GIVEN TASK
Arrange every line of the records as a Markdown table with the columns "No." and "Entry", numbering rows consecutively and omitting blank lines.

***** INPUT *****

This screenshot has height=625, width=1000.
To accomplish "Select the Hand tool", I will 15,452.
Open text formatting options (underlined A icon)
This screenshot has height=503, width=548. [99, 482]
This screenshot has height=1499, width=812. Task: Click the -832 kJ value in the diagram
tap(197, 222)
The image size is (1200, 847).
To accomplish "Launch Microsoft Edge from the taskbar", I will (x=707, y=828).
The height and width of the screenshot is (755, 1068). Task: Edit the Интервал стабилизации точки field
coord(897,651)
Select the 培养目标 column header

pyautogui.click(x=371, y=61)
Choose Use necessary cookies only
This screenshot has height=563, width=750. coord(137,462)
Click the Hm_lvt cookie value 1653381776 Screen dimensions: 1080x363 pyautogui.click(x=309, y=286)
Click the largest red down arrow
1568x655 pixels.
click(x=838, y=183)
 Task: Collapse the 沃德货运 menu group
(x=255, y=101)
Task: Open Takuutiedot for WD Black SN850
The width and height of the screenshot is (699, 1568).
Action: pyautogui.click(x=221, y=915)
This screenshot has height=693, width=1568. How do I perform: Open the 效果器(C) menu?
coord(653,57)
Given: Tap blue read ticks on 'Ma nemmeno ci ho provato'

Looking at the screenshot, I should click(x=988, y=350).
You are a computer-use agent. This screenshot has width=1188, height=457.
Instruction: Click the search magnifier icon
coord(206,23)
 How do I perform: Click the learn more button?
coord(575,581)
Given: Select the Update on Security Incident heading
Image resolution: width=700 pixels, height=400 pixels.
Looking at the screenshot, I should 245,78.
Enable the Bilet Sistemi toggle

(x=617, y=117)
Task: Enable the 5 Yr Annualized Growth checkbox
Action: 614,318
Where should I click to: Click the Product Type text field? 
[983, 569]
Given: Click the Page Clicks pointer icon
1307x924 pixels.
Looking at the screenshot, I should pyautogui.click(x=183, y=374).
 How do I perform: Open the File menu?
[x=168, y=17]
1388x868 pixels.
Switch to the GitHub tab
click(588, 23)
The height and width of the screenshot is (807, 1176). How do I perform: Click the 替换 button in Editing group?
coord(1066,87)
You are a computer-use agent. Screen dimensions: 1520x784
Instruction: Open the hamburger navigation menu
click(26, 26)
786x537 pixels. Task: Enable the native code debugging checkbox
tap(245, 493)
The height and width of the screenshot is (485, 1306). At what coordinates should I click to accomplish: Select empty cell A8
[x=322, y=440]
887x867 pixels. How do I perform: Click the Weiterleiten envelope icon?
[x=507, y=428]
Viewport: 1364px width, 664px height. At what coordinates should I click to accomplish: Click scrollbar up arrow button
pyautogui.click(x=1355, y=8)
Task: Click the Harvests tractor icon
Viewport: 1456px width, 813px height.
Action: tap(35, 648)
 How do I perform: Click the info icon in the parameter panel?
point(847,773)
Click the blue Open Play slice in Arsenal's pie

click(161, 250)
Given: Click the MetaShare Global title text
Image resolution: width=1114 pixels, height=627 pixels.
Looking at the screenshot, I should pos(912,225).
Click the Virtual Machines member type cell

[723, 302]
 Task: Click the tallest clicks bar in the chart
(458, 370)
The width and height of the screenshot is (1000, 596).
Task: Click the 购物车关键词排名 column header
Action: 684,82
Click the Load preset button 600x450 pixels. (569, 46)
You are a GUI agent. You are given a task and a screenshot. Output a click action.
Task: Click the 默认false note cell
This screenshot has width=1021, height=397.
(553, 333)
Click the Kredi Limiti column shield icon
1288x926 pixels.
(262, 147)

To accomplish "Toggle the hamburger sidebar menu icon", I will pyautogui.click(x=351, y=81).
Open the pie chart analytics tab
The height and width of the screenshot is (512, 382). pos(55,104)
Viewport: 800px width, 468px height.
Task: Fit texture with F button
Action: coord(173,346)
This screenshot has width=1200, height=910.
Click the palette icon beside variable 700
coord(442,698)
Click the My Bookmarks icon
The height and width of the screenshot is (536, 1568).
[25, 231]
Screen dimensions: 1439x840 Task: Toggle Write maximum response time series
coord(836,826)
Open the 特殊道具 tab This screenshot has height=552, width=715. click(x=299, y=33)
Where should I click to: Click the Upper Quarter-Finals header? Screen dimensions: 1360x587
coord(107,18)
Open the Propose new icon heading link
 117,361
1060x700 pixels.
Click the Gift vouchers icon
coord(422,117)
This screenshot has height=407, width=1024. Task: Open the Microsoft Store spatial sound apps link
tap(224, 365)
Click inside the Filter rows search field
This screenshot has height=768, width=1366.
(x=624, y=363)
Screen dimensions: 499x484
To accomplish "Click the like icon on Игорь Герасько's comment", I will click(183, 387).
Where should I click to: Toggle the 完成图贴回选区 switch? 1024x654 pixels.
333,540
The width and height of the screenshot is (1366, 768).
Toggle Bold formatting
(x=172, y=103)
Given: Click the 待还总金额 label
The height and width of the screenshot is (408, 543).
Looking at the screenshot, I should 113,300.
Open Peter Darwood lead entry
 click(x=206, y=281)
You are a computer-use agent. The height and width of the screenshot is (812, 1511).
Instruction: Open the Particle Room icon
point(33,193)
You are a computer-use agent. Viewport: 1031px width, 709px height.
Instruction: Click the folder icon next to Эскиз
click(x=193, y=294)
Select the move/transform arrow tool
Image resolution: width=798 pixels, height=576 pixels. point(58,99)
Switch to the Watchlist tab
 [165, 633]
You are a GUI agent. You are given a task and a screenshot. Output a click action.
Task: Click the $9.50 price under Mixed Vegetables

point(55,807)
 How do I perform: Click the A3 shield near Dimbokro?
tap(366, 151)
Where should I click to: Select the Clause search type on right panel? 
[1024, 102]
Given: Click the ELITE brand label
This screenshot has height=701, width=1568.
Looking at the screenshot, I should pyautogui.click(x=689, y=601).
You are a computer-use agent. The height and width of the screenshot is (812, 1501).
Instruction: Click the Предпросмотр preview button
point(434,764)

*****

SOLUTION FOR THIS EXERCISE
| No. | Entry |
|---|---|
| 1 | This screenshot has height=625, width=1000. |
| 2 | To accomplish "Select the Hand tool", I will 15,452. |
| 3 | Open text formatting options (underlined A icon) |
| 4 | This screenshot has height=503, width=548. [99, 482] |
| 5 | This screenshot has height=1499, width=812. Task: Click the -832 kJ value in the diagram |
| 6 | tap(197, 222) |
| 7 | The image size is (1200, 847). |
| 8 | To accomplish "Launch Microsoft Edge from the taskbar", I will (x=707, y=828). |
| 9 | The height and width of the screenshot is (755, 1068). Task: Edit the Интервал стабилизации точки field |
| 10 | coord(897,651) |
| 11 | Select the 培养目标 column header |
| 12 | pyautogui.click(x=371, y=61) |
| 13 | Choose Use necessary cookies only |
| 14 | This screenshot has height=563, width=750. coord(137,462) |
| 15 | Click the Hm_lvt cookie value 1653381776 Screen dimensions: 1080x363 pyautogui.click(x=309, y=286) |
| 16 | Click the largest red down arrow |
| 17 | 1568x655 pixels. |
| 18 | click(x=838, y=183) |
| 19 |  Task: Collapse the 沃德货运 menu group |
| 20 | (x=255, y=101) |
| 21 | Task: Open Takuutiedot for WD Black SN850 |
| 22 | The width and height of the screenshot is (699, 1568). |
| 23 | Action: pyautogui.click(x=221, y=915) |
| 24 | This screenshot has height=693, width=1568. How do I perform: Open the 效果器(C) menu? |
| 25 | coord(653,57) |
| 26 | Given: Tap blue read ticks on 'Ma nemmeno ci ho provato' |
| 27 | Looking at the screenshot, I should click(x=988, y=350). |
| 28 | You are a computer-use agent. This screenshot has width=1188, height=457. |
| 29 | Instruction: Click the search magnifier icon |
| 30 | coord(206,23) |
| 31 |  How do I perform: Click the learn more button? |
| 32 | coord(575,581) |
| 33 | Given: Select the Update on Security Incident heading |
| 34 | Image resolution: width=700 pixels, height=400 pixels. |
| 35 | Looking at the screenshot, I should 245,78. |
| 36 | Enable the Bilet Sistemi toggle |
| 37 | (x=617, y=117) |
| 38 | Task: Enable the 5 Yr Annualized Growth checkbox |
| 39 | Action: 614,318 |
| 40 | Where should I click to: Click the Product Type text field?  |
| 41 | [983, 569] |
| 42 | Given: Click the Page Clicks pointer icon |
| 43 | 1307x924 pixels. |
| 44 | Looking at the screenshot, I should pyautogui.click(x=183, y=374). |
| 45 |  How do I perform: Open the File menu? |
| 46 | [x=168, y=17] |
| 47 | 1388x868 pixels. |
| 48 | Switch to the GitHub tab |
| 49 | click(588, 23) |
| 50 | The height and width of the screenshot is (807, 1176). How do I perform: Click the 替换 button in Editing group? |
| 51 | coord(1066,87) |
| 52 | You are a computer-use agent. Screen dimensions: 1520x784 |
| 53 | Instruction: Open the hamburger navigation menu |
| 54 | click(26, 26) |
| 55 | 786x537 pixels. Task: Enable the native code debugging checkbox |
| 56 | tap(245, 493) |
| 57 | The height and width of the screenshot is (485, 1306). At what coordinates should I click to accomplish: Select empty cell A8 |
| 58 | [x=322, y=440] |
| 59 | 887x867 pixels. How do I perform: Click the Weiterleiten envelope icon? |
| 60 | [x=507, y=428] |
| 61 | Viewport: 1364px width, 664px height. At what coordinates should I click to accomplish: Click scrollbar up arrow button |
| 62 | pyautogui.click(x=1355, y=8) |
| 63 | Task: Click the Harvests tractor icon |
| 64 | Viewport: 1456px width, 813px height. |
| 65 | Action: tap(35, 648) |
| 66 |  How do I perform: Click the info icon in the parameter panel? |
| 67 | point(847,773) |
| 68 | Click the blue Open Play slice in Arsenal's pie |
| 69 | click(161, 250) |
| 70 | Given: Click the MetaShare Global title text |
| 71 | Image resolution: width=1114 pixels, height=627 pixels. |
| 72 | Looking at the screenshot, I should pos(912,225). |
| 73 | Click the Virtual Machines member type cell |
| 74 | [723, 302] |
| 75 |  Task: Click the tallest clicks bar in the chart |
| 76 | (458, 370) |
| 77 | The width and height of the screenshot is (1000, 596). |
| 78 | Task: Click the 购物车关键词排名 column header |
| 79 | Action: 684,82 |
| 80 | Click the Load preset button 600x450 pixels. (569, 46) |
| 81 | You are a GUI agent. You are given a task and a screenshot. Output a click action. |
| 82 | Task: Click the 默认false note cell |
| 83 | This screenshot has width=1021, height=397. |
| 84 | (553, 333) |
| 85 | Click the Kredi Limiti column shield icon |
| 86 | 1288x926 pixels. |
| 87 | (262, 147) |
| 88 | To accomplish "Toggle the hamburger sidebar menu icon", I will pyautogui.click(x=351, y=81). |
| 89 | Open the pie chart analytics tab |
| 90 | The height and width of the screenshot is (512, 382). pos(55,104) |
| 91 | Viewport: 800px width, 468px height. |
| 92 | Task: Fit texture with F button |
| 93 | Action: coord(173,346) |
| 94 | This screenshot has width=1200, height=910. |
| 95 | Click the palette icon beside variable 700 |
| 96 | coord(442,698) |
| 97 | Click the My Bookmarks icon |
| 98 | The height and width of the screenshot is (536, 1568). |
| 99 | [25, 231] |
| 100 | Screen dimensions: 1439x840 Task: Toggle Write maximum response time series |
| 101 | coord(836,826) |
| 102 | Open the 特殊道具 tab This screenshot has height=552, width=715. click(x=299, y=33) |
| 103 | Where should I click to: Click the Upper Quarter-Finals header? Screen dimensions: 1360x587 |
| 104 | coord(107,18) |
| 105 | Open the Propose new icon heading link |
| 106 |  117,361 |
| 107 | 1060x700 pixels. |
| 108 | Click the Gift vouchers icon |
| 109 | coord(422,117) |
| 110 | This screenshot has height=407, width=1024. Task: Open the Microsoft Store spatial sound apps link |
| 111 | tap(224, 365) |
| 112 | Click inside the Filter rows search field |
| 113 | This screenshot has height=768, width=1366. |
| 114 | (x=624, y=363) |
| 115 | Screen dimensions: 499x484 |
| 116 | To accomplish "Click the like icon on Игорь Герасько's comment", I will click(183, 387). |
| 117 | Where should I click to: Toggle the 完成图贴回选区 switch? 1024x654 pixels. |
| 118 | 333,540 |
| 119 | The width and height of the screenshot is (1366, 768). |
| 120 | Toggle Bold formatting |
| 121 | (x=172, y=103) |
| 122 | Given: Click the 待还总金额 label |
| 123 | The height and width of the screenshot is (408, 543). |
| 124 | Looking at the screenshot, I should 113,300. |
| 125 | Open Peter Darwood lead entry |
| 126 |  click(x=206, y=281) |
| 127 | You are a computer-use agent. The height and width of the screenshot is (812, 1511). |
| 128 | Instruction: Open the Particle Room icon |
| 129 | point(33,193) |
| 130 | You are a computer-use agent. Viewport: 1031px width, 709px height. |
| 131 | Instruction: Click the folder icon next to Эскиз |
| 132 | click(x=193, y=294) |
| 133 | Select the move/transform arrow tool |
| 134 | Image resolution: width=798 pixels, height=576 pixels. point(58,99) |
| 135 | Switch to the Watchlist tab |
| 136 |  [165, 633] |
| 137 | You are a GUI agent. You are given a task and a screenshot. Output a click action. |
| 138 | Task: Click the $9.50 price under Mixed Vegetables |
| 139 | point(55,807) |
| 140 |  How do I perform: Click the A3 shield near Dimbokro? |
| 141 | tap(366, 151) |
| 142 | Where should I click to: Select the Clause search type on right panel?  |
| 143 | [1024, 102] |
| 144 | Given: Click the ELITE brand label |
| 145 | This screenshot has height=701, width=1568. |
| 146 | Looking at the screenshot, I should pyautogui.click(x=689, y=601). |
| 147 | You are a computer-use agent. The height and width of the screenshot is (812, 1501). |
| 148 | Instruction: Click the Предпросмотр preview button |
| 149 | point(434,764) |